Diploma törenlerinin ardından iş bulma telaşı,
Askerlik günlerimizle kendimizi adamdan saymaya başlarız…
Kızların eline ilk kına yakılışı,
Gerdek gecesi,
Unutulmayan anılar arasında yerini alır..
Zaman hızla geçer…
Günlerimiz benzer ilişkiler içinde devam eder…
Sıkıntılar bitmez,
Başımızı sokacak bir ev,
Ödenecek faturalar, kira zamanı…
Hafta sonu rahatlığı, pazartesi sancısı derken
Mevsimler biter hayatımızdan..
Yarınlar daha güzel olacak, diye avunuruz hep,
Hele işler bir yoluna girsin diye başlarız sohbetlere…

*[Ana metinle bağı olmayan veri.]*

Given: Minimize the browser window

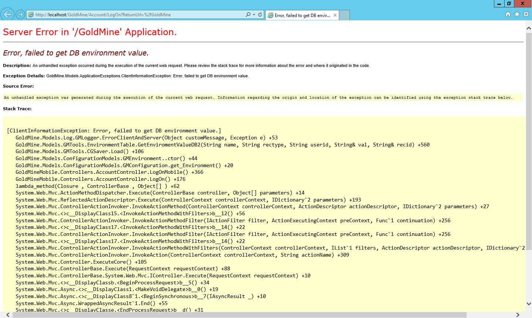Looking at the screenshot, I should coord(499,4).
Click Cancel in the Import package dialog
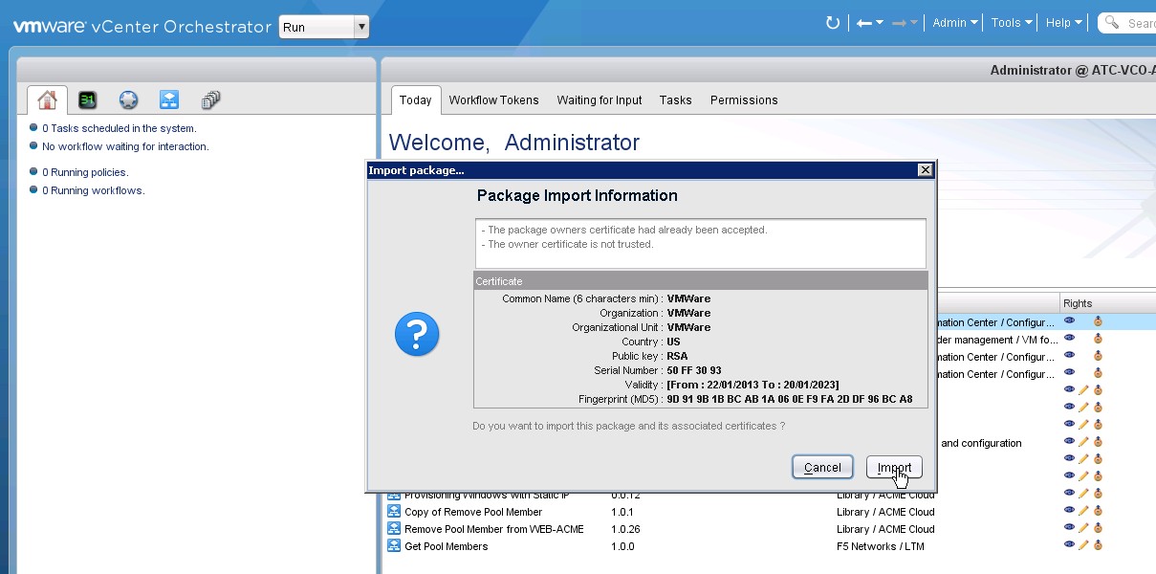Viewport: 1156px width, 574px height. pos(822,468)
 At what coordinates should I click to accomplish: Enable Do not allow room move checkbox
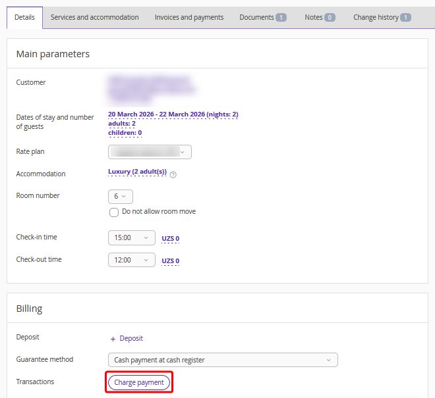pos(114,212)
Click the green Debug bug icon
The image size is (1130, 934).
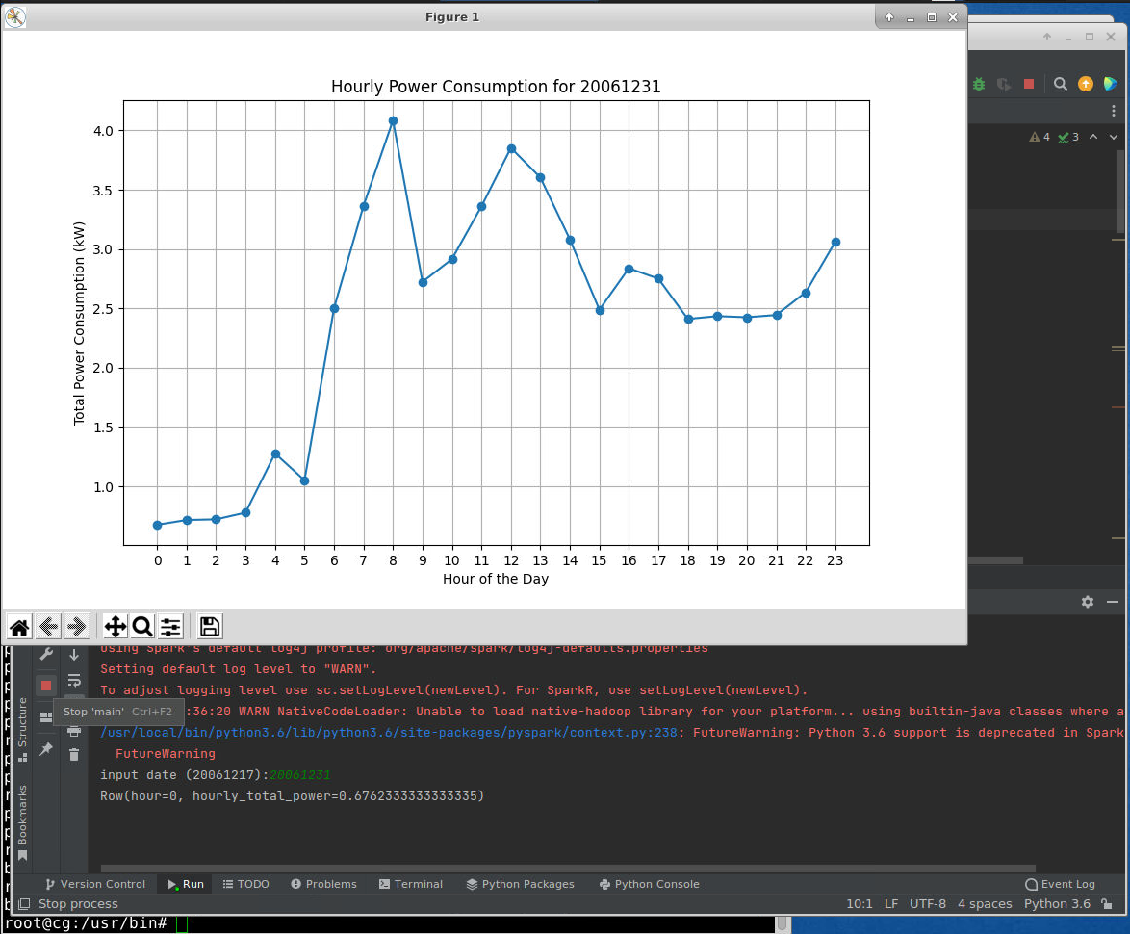coord(979,84)
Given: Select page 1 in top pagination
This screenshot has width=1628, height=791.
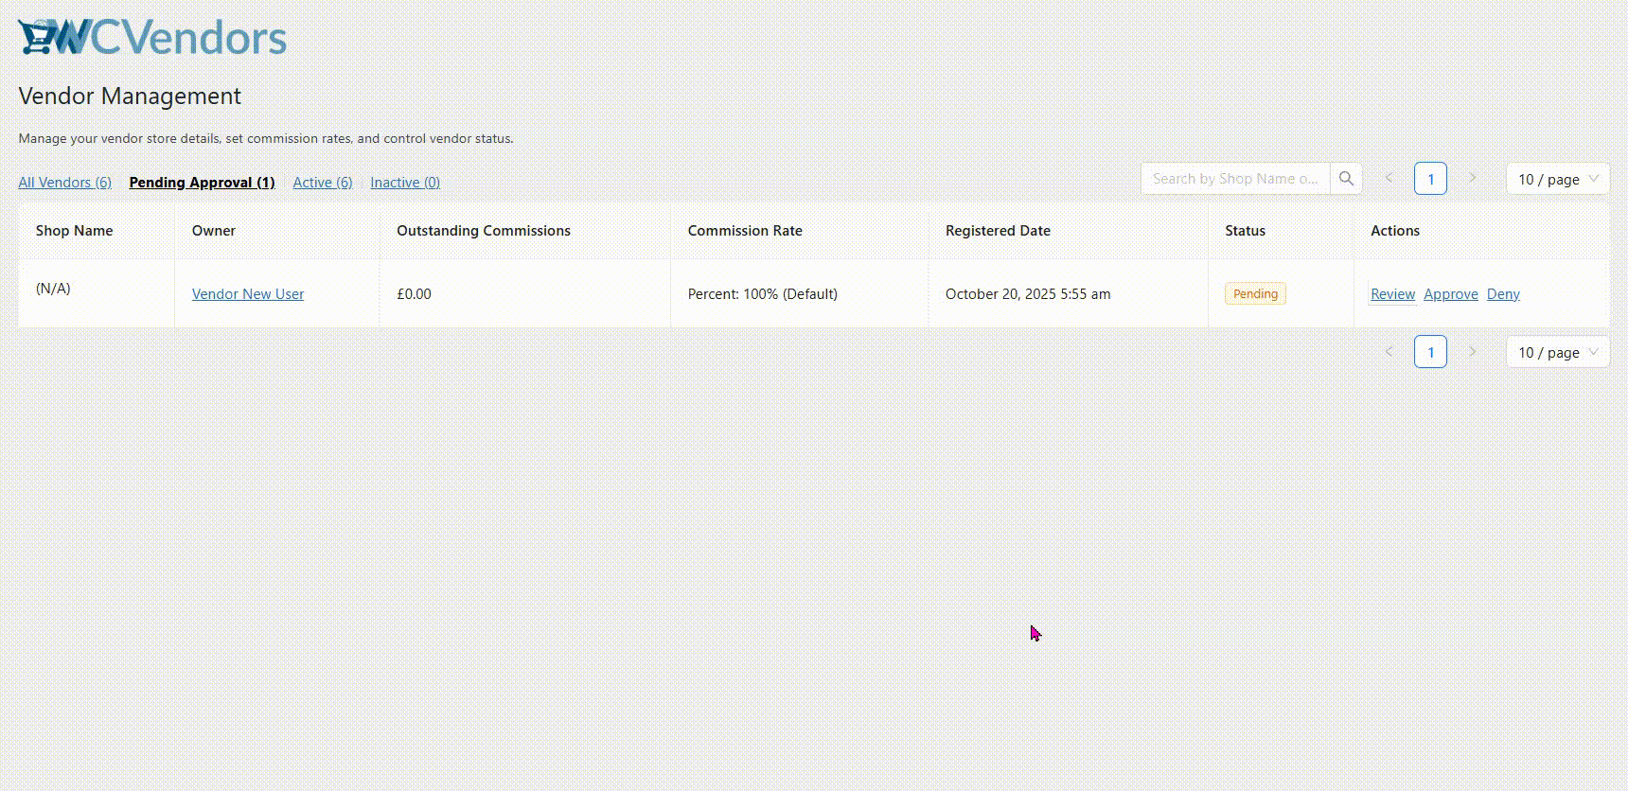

Yıllarla birlikte mevsimlerde, duygularda, düşüncelerde değişir.
Albümlerde saklı kalan sadece eski fotoğraflardır…
Sararmış yaprakları da istemez ağaç,
Bırakır rüzgâra,
Ayaklar altında ezilir yok olur…
Bahar, yeni yapraklar yeni meyveler üretir.
Ve her mevsimin çiçekleri farklıdır.
İnsan geldiği gibi çırılçıplak gider bu dünyadan,
Geride bıraktıkları;
Bir, yetiştirdiği evlatları,
İki, adı akıllara düşünce ilk akla gelen özellikleri…
Üç, varsa sanatsal eserleri…
Bunun dışında başka nesi var ki?
Ne kalır ki geriye?
Maddi mirasını saymıyorum,
Mirasçılar arasında huzursuzluğa neden olduğundan….
Bir ve ikisi onu tanıyan akraba ve yakınlarının yaşam süreleri ile ilgilidir.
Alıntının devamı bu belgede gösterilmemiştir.